Aufgabe » Gib aus dem Textauszug über die Wahlfälschung den Abschnitt wörtlich wieder, der mit den Worten „Aber nicht nur“ beginnt und nach „keine Regeln gäbe.“ endet.

Textauszug »
★ ★ ★ ★ ★ ★ ★

Aber nicht nur die direkte Wahlfälschung ist eine Straftat, sondern auch die Weitergabe unrichtiger Ergebnisse. Die im Bericht der Frankfurter Rundschau vom 08.11.2018 getroffenen Aussagen der Verantwortlichen erfüllen unseres Erachtens bereits diesen Tatbestand. Laut dem Leiter der Geschäftsstelle Wahlen, Hans-Joachim Grochocki, habe man das Ergebnis wegen fehlender Zahlen in einer Reihe von Wahllokalen nur schätzen können und sich dabei an den benachbarten Wahlreisen orientiert. Die Kreiswahlleiterin Regina Fehler rechtfertig das damit, dass man „gezwungen“ gewesen sei, dem Landeswahlleiter ein Ergebnis zu liefern. Dieser bedauerte, dass es für Schätzungen keine Regeln gäbe.

★ ★ ★ ★ ★ ★ ★

Vorliegendes Material »
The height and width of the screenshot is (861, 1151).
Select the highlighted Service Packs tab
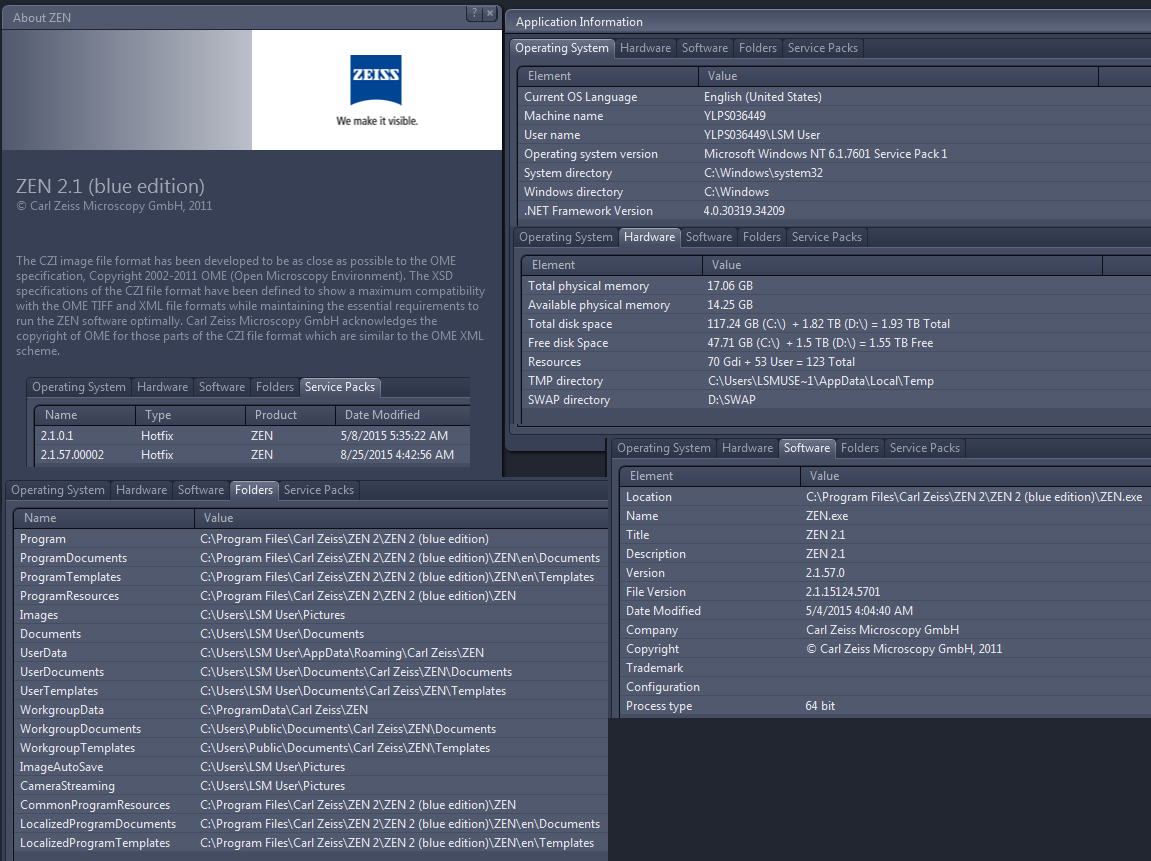point(340,387)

★ ★ ★ ★ ★ ★ ★

Lösung »
Aber nicht nur die direkte Wahlfälschung ist eine Straftat, sondern auch die Weitergabe unrichtiger Ergebnisse. Die im Bericht der Frankfurter Rundschau vom 08.11.2018 getroffenen Aussagen der Verantwortlichen erfüllen unseres Erachtens bereits diesen Tatbestand. Laut dem Leiter der Geschäftsstelle Wahlen, Hans-Joachim Grochocki, habe man das Ergebnis wegen fehlender Zahlen in einer Reihe von Wahllokalen nur schätzen können und sich dabei an den benachbarten Wahlreisen orientiert. Die Kreiswahlleiterin Regina Fehler rechtfertig das damit, dass man „gezwungen“ gewesen sei, dem Landeswahlleiter ein Ergebnis zu liefern. Dieser bedauerte, dass es für Schätzungen keine Regeln gäbe.